Błoto

Środa, 25 kwietnia 2012 · Komentarze(0)
Jakoś szczęście mi nie dopisuje ostatnio. Zamierzałem zrobić dzisiaj więcej niż wczoraj, niestety się nie udało ( na szczęście dystans bardzo zbliżony ). Od samego rana padał deszcz, a wczorajszy piach zamienił się w piękne błoto. Bałem się, że nie wyjdę w ogóle, bo pogoda była okropna. Jednak w końcu, około godziny 18:30 przestało padać, a w zasadzie już kropić i wyszło nawet słońce. Postanowiłem, że ruszę, bo nie mogłem odpuścić sobie jazdy.

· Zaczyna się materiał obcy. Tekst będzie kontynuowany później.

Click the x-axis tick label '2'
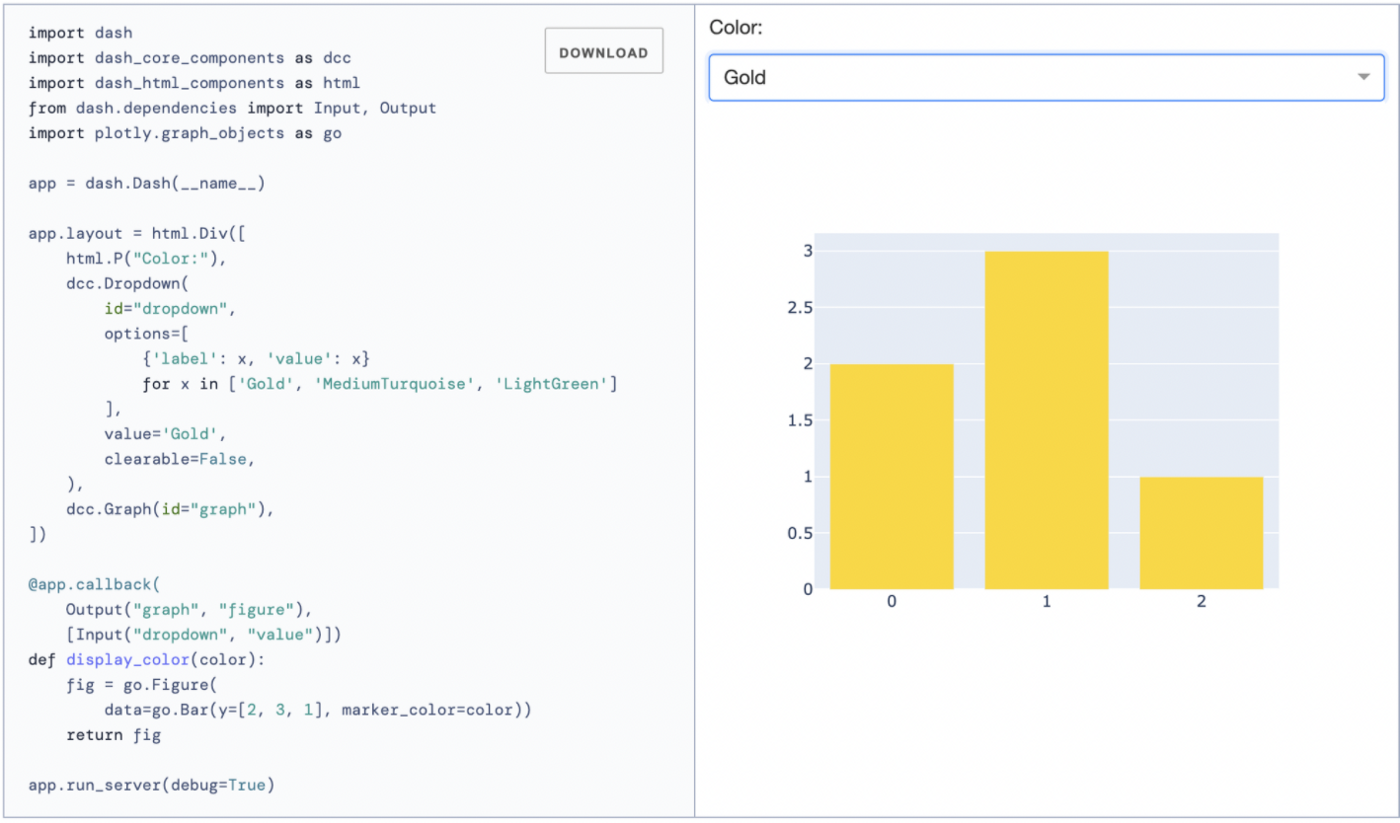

Pierwsze 10 km jak zwykle w pobliskim lasku, a potem reszta w lasku północnym i dalszych szutrach, a raczej błotnistych ścieżkach. Średnia mnie zadziwiła, bo trasa po której zawsze jeżdżę jest ciężka, a do tego musiałem wlec się przez błoto, żeby nie być w nim cały ubabrany. Wiadomo, błotniki to zbędny ciężar :). I odczułem też wydłużanie się dnia, bo o 20 jeszcze słońce wystawało zza horyzontu, czerwone jak płomień i tak dalej. No to 3 dzień odznaczony.

Komentarze (0)

Nie ma jeszcze komentarzy.
Wpisz trzy pierwsze znaki ze słowa wstar

Dozwolone znaczniki [b][/b] i [url=http://adres][/url]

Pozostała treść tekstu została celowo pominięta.